Infinie mélodie
Le cahier repose sur mes genoux, ouvert, vierge. Le crayon attend. Moi aussi.
Je suis venu ici sans idée précise. Juste l’envie de m’asseoir face à la mer et d’écouter. Parce que parfois, quand je n’ai plus les mots, c’est la musique qui me parle.
Le souffle du vent est le premier à me rejoindre. Il glisse sur ma joue comme une main amie. Il ne dit rien de clair, juste une présence. Un frisson. Peut-être une promesse. Alors je trace un trait, une ligne simple. Une note posée, comme une voix qui commence à chanter, doucement.
La mer s’approche, discrète. Elle avance, recule, avance encore, comme si elle n’osait pas me déranger. Pourtant, c’est elle qui me guide. Elle me donne le rythme. Pas une cadence rigide, non. Plutôt un balancement naturel, comme celui d’un cœur apaisé. Elle me rappelle que tout revient, que rien ne reste figé. Qu’une mélodie peut naître d’un seul souffle répété.
Je note. Des sons lents, espacés. Comme des pas sur le sable.
Le cri d’un oiseau traverse le ciel. Il fend l’air comme une flèche. Je lève les yeux, surpris. Il n’y a qu’une note, mais elle est pleine, claire, indispensable. Elle change tout. Elle me dit que même le silence a besoin de contraste pour exister. Que la beauté, parfois, naît d’un choc.
Je l’écris, cette note unique, au centre de la page. Elle deviendra un repère.
Je regarde autour de moi. Rien ne bouge vraiment. Et pourtant, tout vit. Le monde respire en musique. Les petites vagues qui caressent les rochers forment un motif répétitif, presque timide. Les voix lointaines de promeneurs s’éteignent vite, comme un chœur qui s’efface. Une feuille sèche roule près de moi , elle n’a l’air de rien, mais son frottement ajoute quelque chose. Un soupir, peut-être.

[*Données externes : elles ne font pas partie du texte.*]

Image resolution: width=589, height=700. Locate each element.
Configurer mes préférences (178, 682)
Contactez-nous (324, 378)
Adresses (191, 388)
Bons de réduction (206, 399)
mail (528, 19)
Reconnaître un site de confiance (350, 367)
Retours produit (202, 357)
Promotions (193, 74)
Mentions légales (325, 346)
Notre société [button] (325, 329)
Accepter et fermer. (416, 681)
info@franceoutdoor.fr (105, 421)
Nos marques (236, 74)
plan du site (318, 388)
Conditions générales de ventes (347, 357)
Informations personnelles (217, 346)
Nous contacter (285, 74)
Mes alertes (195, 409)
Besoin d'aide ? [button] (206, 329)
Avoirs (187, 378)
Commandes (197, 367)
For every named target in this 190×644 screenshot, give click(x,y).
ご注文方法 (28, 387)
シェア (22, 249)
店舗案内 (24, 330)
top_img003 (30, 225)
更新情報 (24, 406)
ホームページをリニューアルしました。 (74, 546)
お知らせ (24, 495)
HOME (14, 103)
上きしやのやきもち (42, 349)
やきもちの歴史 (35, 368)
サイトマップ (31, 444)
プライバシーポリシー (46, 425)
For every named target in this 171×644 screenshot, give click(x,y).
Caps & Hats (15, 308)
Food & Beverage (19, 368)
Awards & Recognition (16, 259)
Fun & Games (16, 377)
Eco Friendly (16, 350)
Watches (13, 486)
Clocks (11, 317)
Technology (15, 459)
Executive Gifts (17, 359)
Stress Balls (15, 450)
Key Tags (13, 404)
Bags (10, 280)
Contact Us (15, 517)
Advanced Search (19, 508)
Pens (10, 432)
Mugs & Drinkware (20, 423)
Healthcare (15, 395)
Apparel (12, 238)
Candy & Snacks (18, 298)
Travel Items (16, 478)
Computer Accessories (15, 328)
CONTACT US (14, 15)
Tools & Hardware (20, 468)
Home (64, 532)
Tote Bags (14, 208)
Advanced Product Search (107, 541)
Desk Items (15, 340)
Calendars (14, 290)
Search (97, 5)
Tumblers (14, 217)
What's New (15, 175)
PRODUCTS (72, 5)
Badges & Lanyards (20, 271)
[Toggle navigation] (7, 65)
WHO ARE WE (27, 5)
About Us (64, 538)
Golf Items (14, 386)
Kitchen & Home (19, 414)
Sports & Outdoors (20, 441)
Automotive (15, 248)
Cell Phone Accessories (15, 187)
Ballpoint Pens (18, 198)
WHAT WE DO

Alors je continue. Je n’essaie pas de faire joli. Je veux juste être juste.
Ma main trace des signes qui ne viennent pas de moi, mais de tout ce qui m’entoure. Je ne contrôle rien. J’écoute. Et quand je m’arrête d’écrire, ce n’est pas la fin : c’est juste que la musique continue ailleurs, hors du cahier. Elle n’a pas besoin d’être écrite pour exister. Elle vit dans le vent, dans les pierres, dans la lumière qui décline.
Je ferme les yeux. Je ne suis plus seul. Je suis une oreille posée sur le monde.
Et je comprends : la mélodie n’a ni début ni fin. Elle m’a précédé, elle me suivra. Je ne fais que la traverser un instant, comme une barque portée par le courant.
Quand je rouvre les yeux, le ciel est devenu cuivre. Le soleil touche la mer. Je me lève, mon cahier sous le bras. Je n’ai pas terminé la page, mais ce n’est pas grave.
Parce que cette musique-là n’a pas besoin de conclusion.
Elle continue, partout, tout le temps.
Et tant que j’écouterai, je saurai comment l’écrire.